Increased amplitude of non-noxious (SSEP and VEP) and noxious (LEP and PREP) evoked responses probably reflect central sensitization. Central sensitization may indeed play an important role in the pathophysiology of headache chronification. While it is supposed to occur transiently during the migraine attack and to manifest itself clinically as cutaneous allodynia [34] and neurophysiologically as an increase in trigeminal reflexes [35], there is some evidence that it may be more persistent in CM where allodynia, for example, is highly prevalent [36, 37]. It has been hypothesized that a condition characterized by a continuous painful state, such as the daily headache of CM and MOH patients, leads to a permanent dysfunction of the antinociceptive modulatory pathways [38]. Central sensitization could be associated with plastic changes in various cerebral areas belonging to the so-called pain matrix [39, 40] that could be reflected neurophysiologically by the anatomical shifts found in the pain-activated cortical areas in the previously described LEP study of CM patients [11]. Central sensitization in the pain network is associated with abnormal neuronal excitability, causing a decrease in nociceptive thresholds, an increased responsiveness to both noxious and innocuous peripheral stimuli, and an expansion of the receptive fields of nociceptors [41]. It is of pathophysiological interest that central sensitization, as suggested by increased amplitudes of PREPs, seems to be generalized and suprasegmental because nociception-specific blink reflexes were normal in MOH patients [9, 12].

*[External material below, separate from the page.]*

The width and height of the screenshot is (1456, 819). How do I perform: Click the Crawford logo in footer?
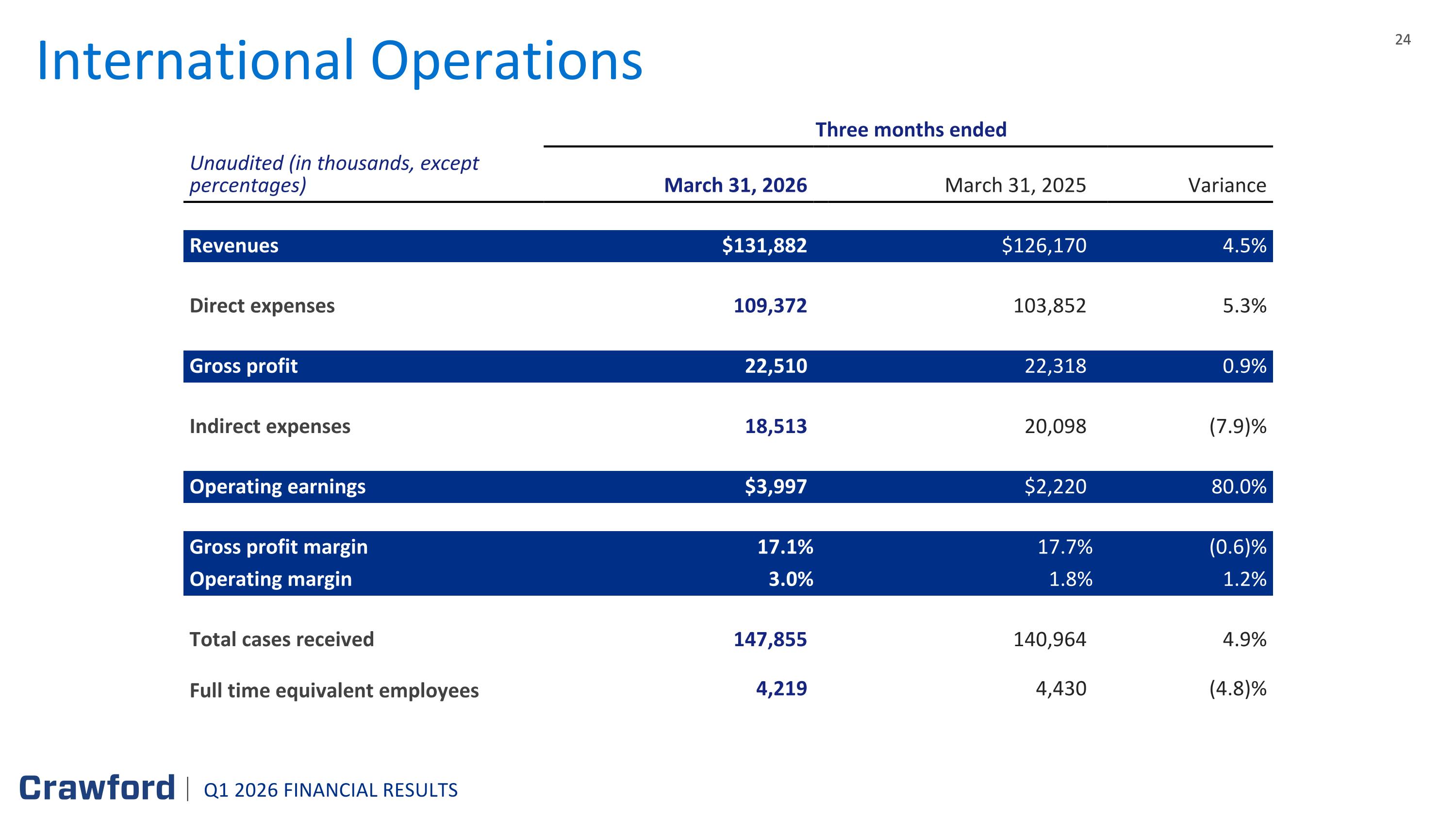(97, 788)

VEF habituation in CM [19••, 20] and SSEP lack of habituation in MOH [16••] are independent of the presence or intensity of headache at the time of recording. This clearly argues against the hypothesis that cortical changes in CM/MOH are a nonspecific consequence of ongoing pain [46].

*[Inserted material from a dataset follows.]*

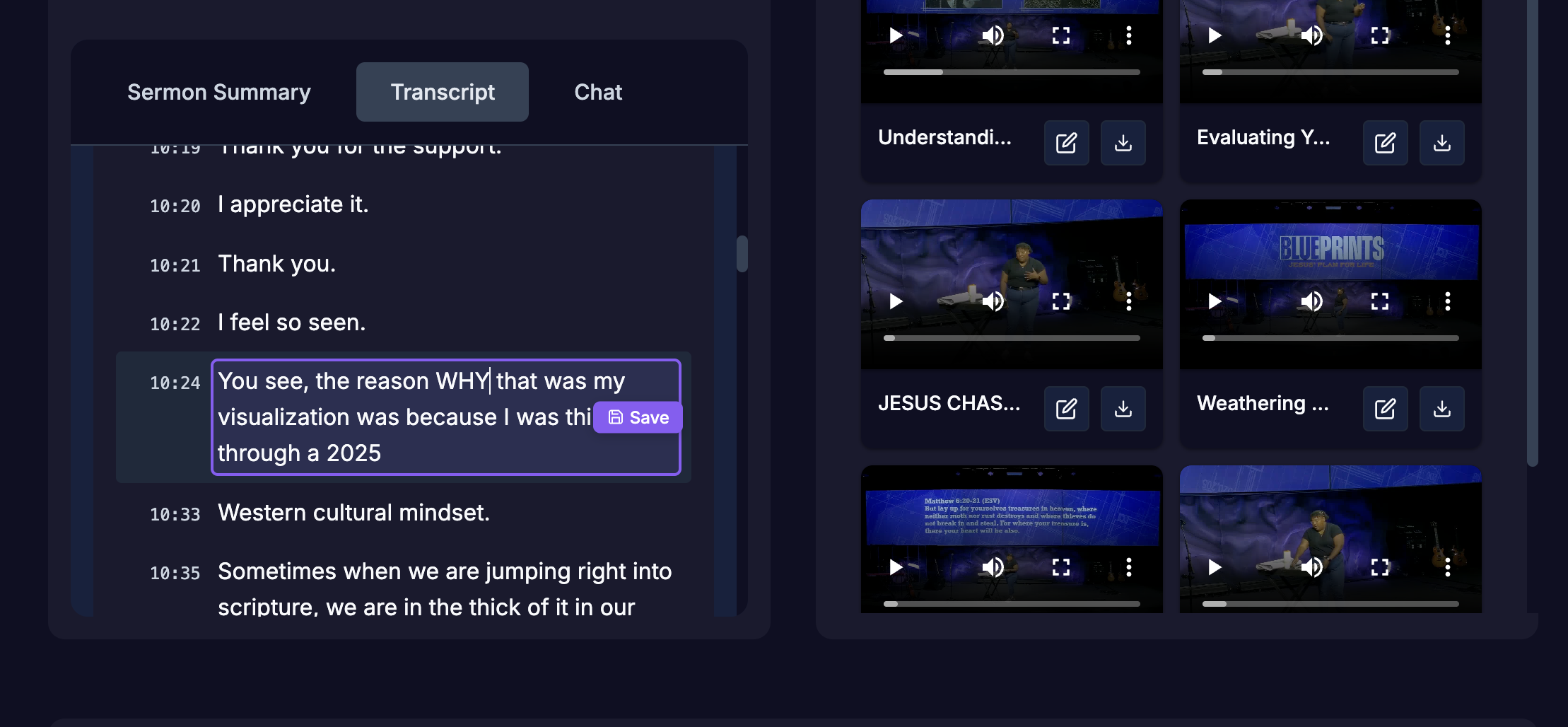
Task: Seek on the Weathering video progress bar
Action: pyautogui.click(x=1330, y=338)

To conclude, the methods of clinical neurophysiology are particularly appropriate to improve noninvasively our understanding of the cortical and brainstem dysfunctions associated with migraine and with its chronification by medication overuse. However, further research is necessary and should include more detailed studies taking into account the differences between pharmacological classes and between migraine chronification with and without medication overuse. New insight also can be gained by studies combining electrophysiology and functional brain imaging.